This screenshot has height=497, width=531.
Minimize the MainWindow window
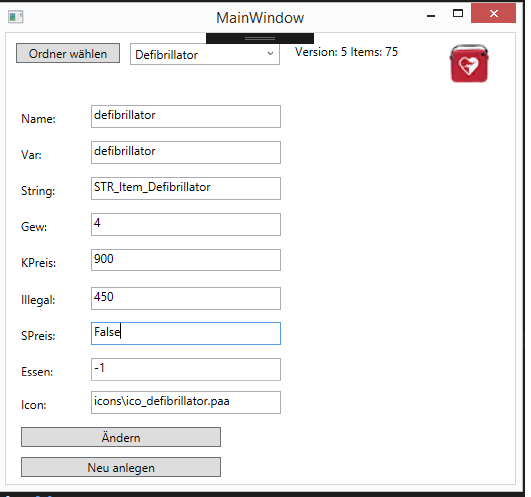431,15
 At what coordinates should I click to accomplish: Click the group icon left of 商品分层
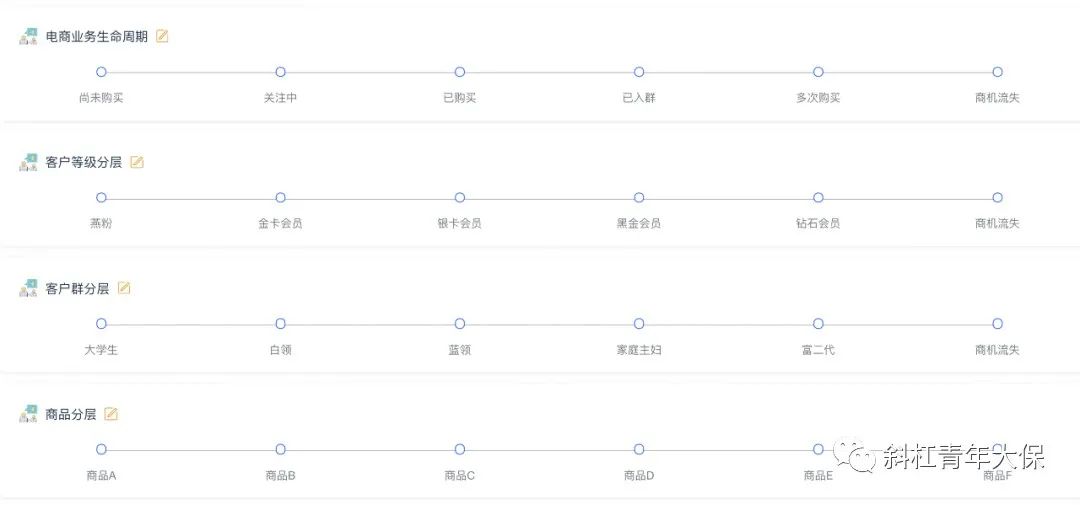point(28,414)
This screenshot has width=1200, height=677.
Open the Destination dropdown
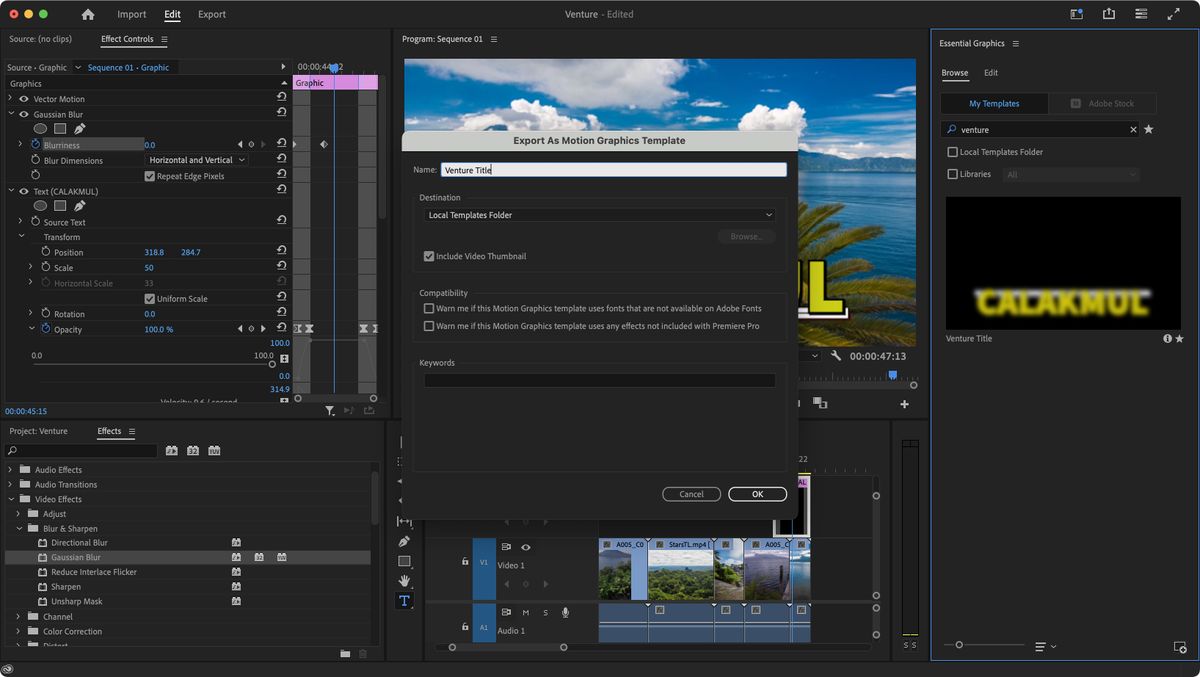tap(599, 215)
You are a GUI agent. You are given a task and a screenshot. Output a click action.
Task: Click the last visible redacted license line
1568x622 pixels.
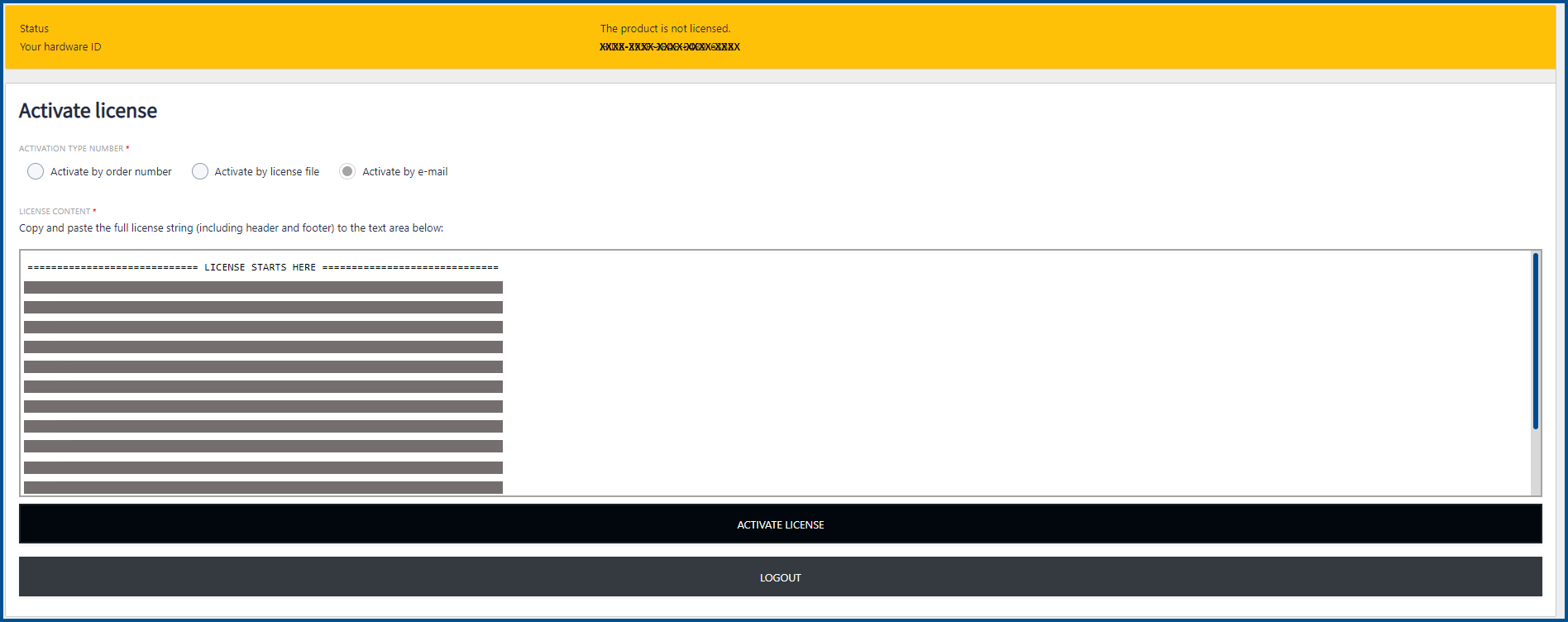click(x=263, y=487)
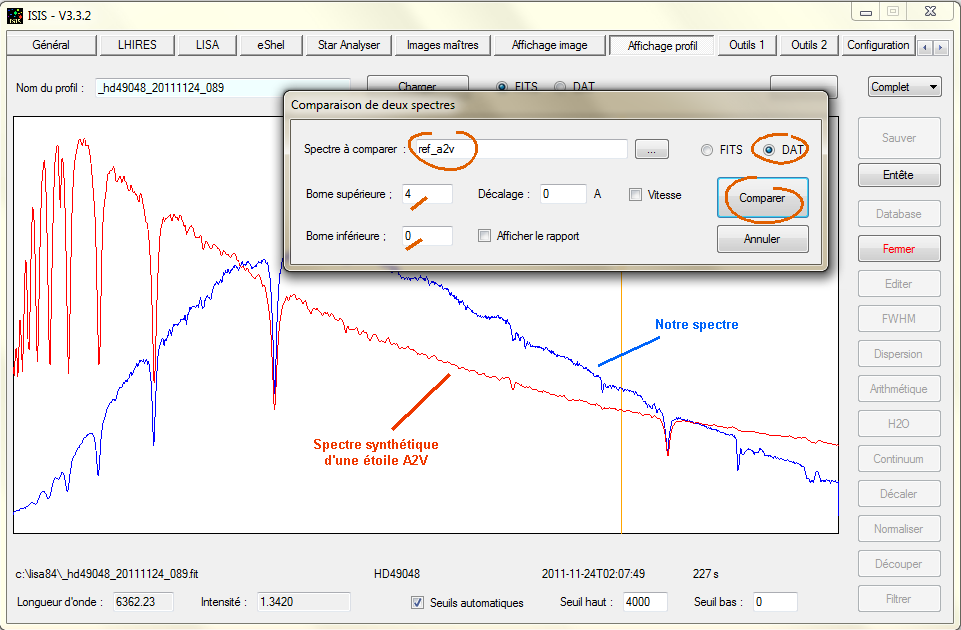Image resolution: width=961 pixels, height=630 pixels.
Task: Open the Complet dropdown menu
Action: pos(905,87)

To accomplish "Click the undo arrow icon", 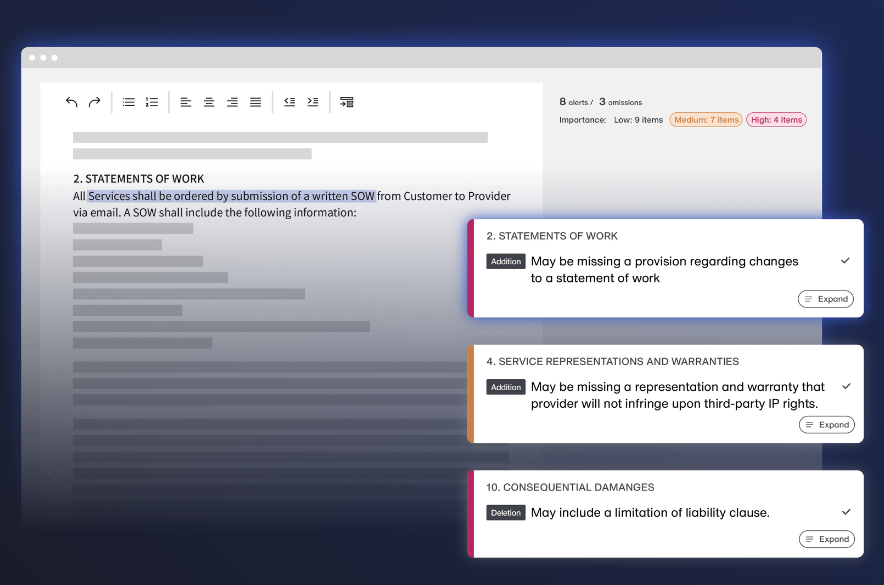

...

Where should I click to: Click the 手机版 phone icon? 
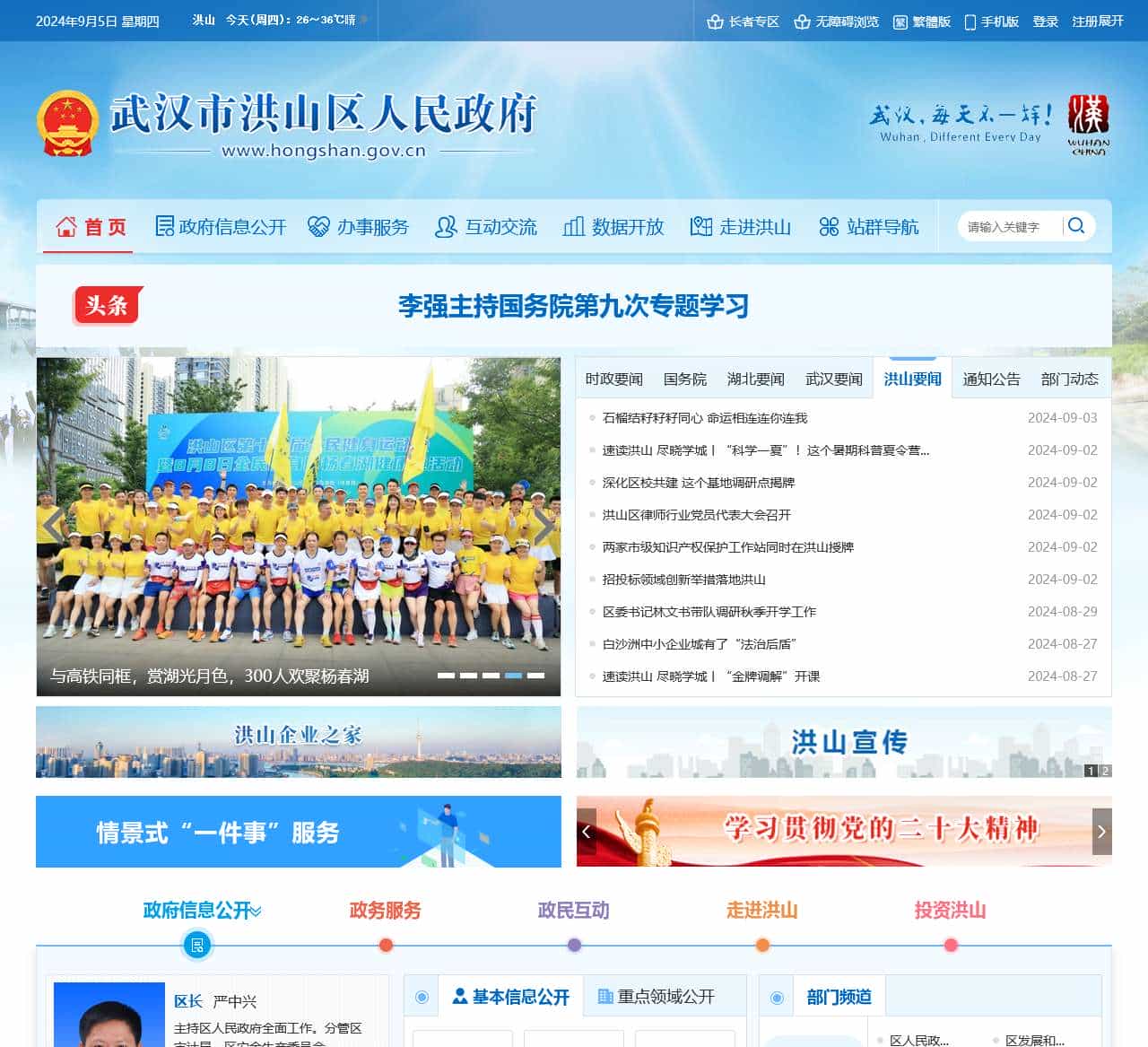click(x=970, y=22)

- What you will do:
Pictures aside, print exactly the lines above starting with the one containing "This screenshot has height=497, width=531." and going on through the one containing "the undo arrow".

- Task response:
This screenshot has height=497, width=531.
Minimize the MainWindow window
431,15
 At what coordinates should I click to accomplish: Click the group icon left of 商品分层
point(28,414)
This screenshot has width=1200, height=677.
Open the Destination dropdown
tap(599, 215)
You are a GUI agent. You are given a task and a screenshot. Output a click action.
Task: Click the last visible redacted license line
1568x622 pixels.
click(x=263, y=487)
Image resolution: width=961 pixels, height=630 pixels.
Task: Open the Complet dropdown menu
Action: pos(905,87)

To accomplish "Click the undo arrow icon", 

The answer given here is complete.